So basically the right-wing fear of AmeriCorps is paranoia. A more troubling critique, in my view, comes from the left. Some left-liberals argue that by recruiting hundreds of thousands of young idealists to do community service that is formally insulated from politics, we will frustrate progressive politics for a generation.

I hear that argument, yet I think we need to be careful when we use federal funds for programs that influence young people's thinking about social issues. That's an appropriate goal if it's about authentic learning and deliberation, but it could be distorted by political agendas. AmeriCorps will never become a brown shirt organization, but it could provide patronage or teach members to think narrowly about issues.
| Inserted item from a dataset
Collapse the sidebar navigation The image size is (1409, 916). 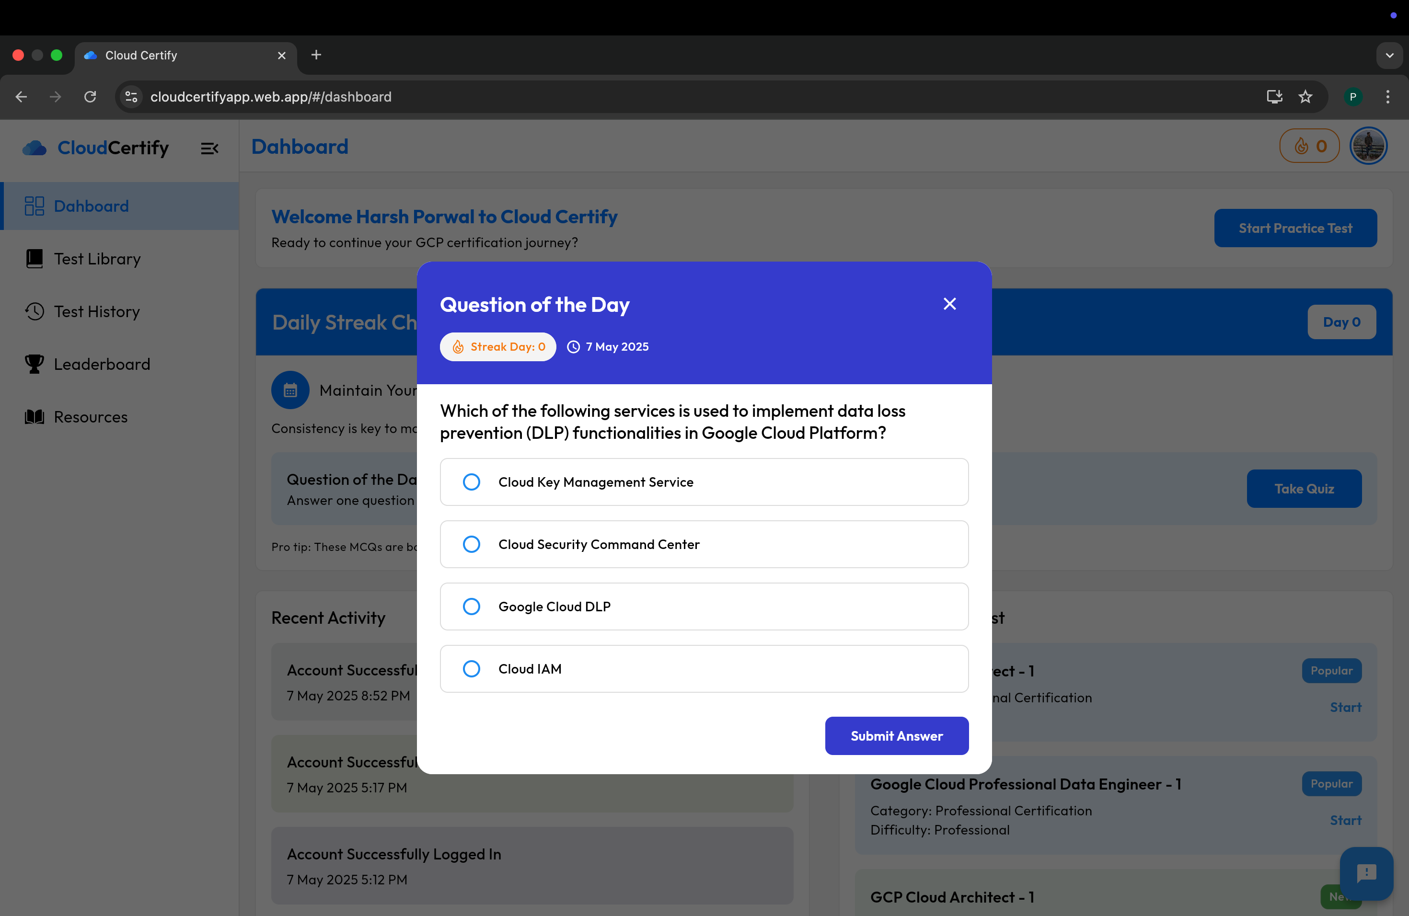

Out of an abundance of caution, I would favor the existing limits on political action by AmeriCorps volunteers, I would bend over backward to make grants to religious and conservative groups, and I would constantly emphasize that this is not the first step toward mandatory civilian service. (There are philosophical arguments in favor of universal service. The crucial argument against it, in my view, is that it would be extremely costly and difficult to provide millions of high-quality service opportunities; and we could spend those billions better for other purposes.)

Posted by peterlevine at 12:27 PM | Comments (0) | TrackBack

April 24, 2009

the civic opportunity gap

Our main message at CIRCLE is that young people benefit from opportunities to do civic work, but those opportunities (such as discussions of controversial issues, service-learning projects, student governments, youth organizing, youth media, community-based research) are very poorly distributed, so that those youth who need them least--our successful students--are most likely to get them, whereas those who struggle in school (or who attend struggling schools) are very unlikely to receive them.
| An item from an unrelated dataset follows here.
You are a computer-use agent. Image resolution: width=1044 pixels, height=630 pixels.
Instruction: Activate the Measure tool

I've got a piece entitled "The Civic Opportunity Gap" in the current issue of Educational Leadership, a magazine aimed mainly at administrators in k-12 schools. Northwest Education published an interview with me under the heading, "Civic Engagement for All." Finally, several of my closest collaborators and I addressed civic equity in a panel at the American Education Research Association conference last week, and Education Week (the main trade journal) chose to cover our discussion. The Ed Week article begins, "The good news, according to researchers presenting findings here last week, is that after waning for years, civic participation among young people appears to be on the rise. The bad news is that students who are members of racial or ethnic minorities, who live in poor neighborhoods, or who are tracked into low-achieving classes get fewer opportunities to exercise their civic muscles than their better-off peers."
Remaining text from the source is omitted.